What you will do:
1. According to the passage on hyper IgM syndrome, how are the vast majority of cases inherited?
2. Carry on the passage on hyper IgM syndrome, picking up after its final sentence.

Page excerpt:
Different genetic defects cause HIgM syndrome, the vast majority are inherited as an X-linked recessive genetic trait and most sufferers are male.

IgM is the form of antibody that all B cells produce initially before they undergo class switching. Healthy B cells efficiently switch to other types of antibodies as needed to attack invading bacteria, viruses, and other pathogens. In people with hyper IgM syndromes, the B cells keep making IgM antibodies because can not switch to a different antibody. This results in an overproduction of IgM antibodies and an underproduction of IgA, IgG, and IgE.

==Pathophysiology==
CD40 is a costimulatory receptor on B cells that, when bound to CD40 ligand (CD40L), sends a signal to the B-cell receptor. When there is a defect in CD40, this leads to defective T-cell interaction with B cells. Consequently, humoral immune response is affected. Patients are more susceptible to infection.

Given entries:
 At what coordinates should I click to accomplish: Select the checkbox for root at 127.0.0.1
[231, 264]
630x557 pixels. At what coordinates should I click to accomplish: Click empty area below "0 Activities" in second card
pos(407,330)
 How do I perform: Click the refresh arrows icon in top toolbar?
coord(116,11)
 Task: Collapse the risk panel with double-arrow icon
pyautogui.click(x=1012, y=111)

---

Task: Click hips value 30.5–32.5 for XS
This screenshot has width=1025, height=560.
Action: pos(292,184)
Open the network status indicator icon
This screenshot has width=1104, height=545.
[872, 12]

==

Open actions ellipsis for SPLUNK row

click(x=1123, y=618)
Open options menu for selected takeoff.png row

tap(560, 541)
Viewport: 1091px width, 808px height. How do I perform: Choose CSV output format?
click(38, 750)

Replies:
1. As an X-linked recessive genetic trait.

2.
==Diagnosis==
The diagnosis of hyper IgM syndrome can be done via the following methods and tests:
- MRI
- Chest radiography
- Pulmonary function test
- Lymph node test
- Laboratory test (to measure CD40)

==Treatment==
In terms of treatment for hyper IgM syndrome, there is the use of allogeneic hematopoietic cell transplantation. Additionally, anti-microbial therapy, use of granulocyte colony-stimulating factor, immunosuppressants, as well as other treatments, may be needed.